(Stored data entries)
-- -- --

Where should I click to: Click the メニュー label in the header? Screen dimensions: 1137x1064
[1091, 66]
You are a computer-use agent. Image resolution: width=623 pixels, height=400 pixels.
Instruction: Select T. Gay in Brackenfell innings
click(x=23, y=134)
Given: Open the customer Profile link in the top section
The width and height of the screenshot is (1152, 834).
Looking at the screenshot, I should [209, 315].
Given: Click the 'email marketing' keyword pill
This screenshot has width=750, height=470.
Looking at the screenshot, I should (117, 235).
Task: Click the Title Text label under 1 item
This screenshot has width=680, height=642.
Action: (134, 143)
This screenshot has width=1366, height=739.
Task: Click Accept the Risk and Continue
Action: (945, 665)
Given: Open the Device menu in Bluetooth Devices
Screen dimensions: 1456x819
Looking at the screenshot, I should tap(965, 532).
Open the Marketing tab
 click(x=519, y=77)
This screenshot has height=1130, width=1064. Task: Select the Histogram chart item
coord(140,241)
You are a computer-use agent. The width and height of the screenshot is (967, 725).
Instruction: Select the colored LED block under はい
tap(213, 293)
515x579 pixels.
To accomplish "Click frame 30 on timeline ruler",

-- -- --

Problem details:
Count every line of the data above where "Given" appears, and give the total only.

Result for this exercise:
3